Ademais a própria Constituição
Portuguesa ao enquadrar o Direito ao Ambiente na sua Parte I referente aos
direitos e deveres fundamentais, sob a epígrafe Ambiente e qualidade de vida,
que consta do art. 66º, parece apontar para a sua fundamentalidade.
Maioritariamente a doutrina e
jurisprudência portuguesa têm adoptado o direito ao ambiente como fundamental.
Neste sentido, veja-se o Acórdão do STJ de 2 de Julho de 1996, publicado na
Revista da Ordem dos Advogados e anotado por Menezes Cordeiro nos seguintes
termos: “ (…) não pode entender-se o direito à vida sem uma componente
essencial que é a do direito à qualidade de vida.
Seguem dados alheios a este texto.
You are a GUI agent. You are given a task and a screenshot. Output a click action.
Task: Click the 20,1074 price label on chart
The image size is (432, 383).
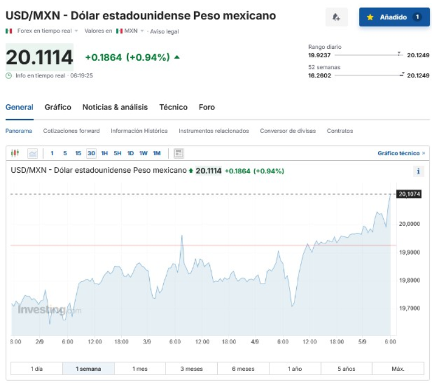(x=409, y=194)

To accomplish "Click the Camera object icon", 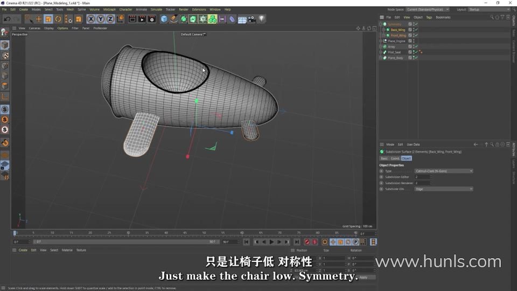I will tap(251, 19).
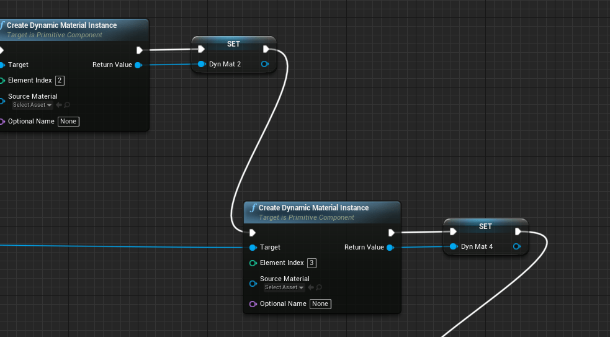Click the Element Index field showing 2

(x=60, y=80)
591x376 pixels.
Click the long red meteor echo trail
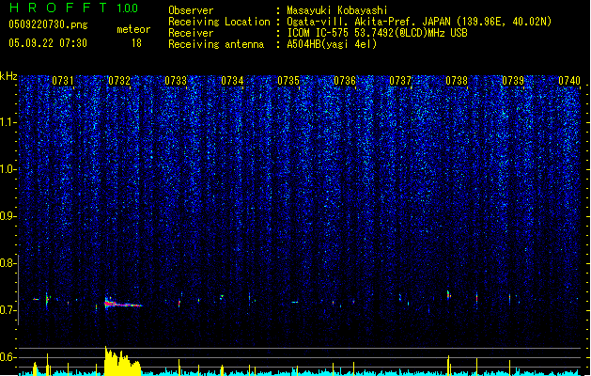click(123, 304)
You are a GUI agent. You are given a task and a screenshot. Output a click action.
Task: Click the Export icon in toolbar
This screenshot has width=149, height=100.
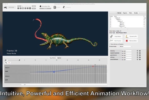(55, 7)
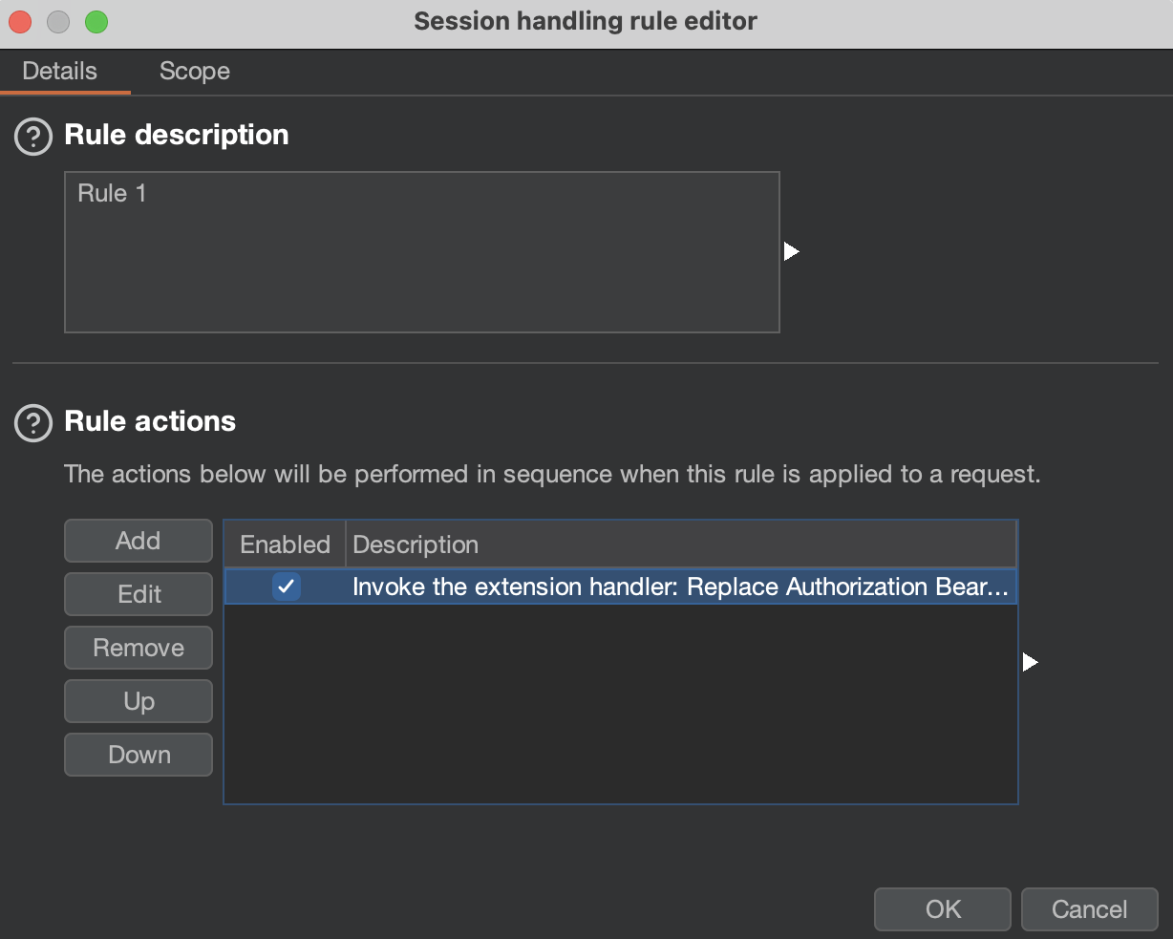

Esta componente é tão exacta
quanto a liberdade ou a segurança, porque senão, repare – se neste pormenor tão
simples quanto incontroverso: se as condições reais levarem à desarticulação
dos meios ambientais que permitam, efectivamente, viver, o direito à vida não
passará de uma abstracção teórica de curto prazo”.
Assim, importa indagarmos das
possibilidades de actuação quando se verifique uma infracção ambiental, ou também
urbanística, a fim de darmos corpo a este direito fundamental. Desde logo
consideremos como infracção qualquer actuação (por acção ou omissão), culposa
ou não, susceptível de afectar o direito fundamental a um ambiente humano,
sadio e ecologicamente equilibrado. Entre os vários instrumentos de protecção
ambiental encontra-se por exemplo o direito de queixa ao Provedor de Justiça
(art. 23º, CRP) o direito de petição e o direito de acção popular (art. 52º,
CRP).
Saliente-se que é em sede
administrativa que se torna mais eficiente a defesa dos bens ambientais, dado
ser extremamente difícil uma actuação preventiva em termos de instância
judicial.
O direito fundamental a um ambiente sadio e ecologicamente equilibrado
caracteriza-se por não ser um genuíno direito perante o Estado, co-envolve o
dever de todos contribuírem para a defesa do ambiente.
Inês Vieira
nº 19640
[2] MIRANDA,
Jorge e MEDEIROS, Rui, Constituição da República Portuguesa Anotada, 2010,
Coimbra Editora, anotação ao art. 66º.
[3] SILVA,
Vasco Pereira Da, Verde Cor de Direito – Lições de Direito do Ambiente, 2002,
Almedina, p. 85.
[4] MEDEIROS,
Rui, “O ambiente na Constituição”, in revista de Direito e Estudos Sociais, 1993.
[5] SOUSA,
Marcelo Rebelo de e ALEXANDRINO, José de Melo, Constituição da República
Portuguesa Comentada, Edições Lex, Lisboa, 2000.
[6] MIRANDA, Jorge e MEDEIROS, Rui, Constituição da República Portuguesa Anotada, 2010, Coimbra Editora, anotação ao art. 66º.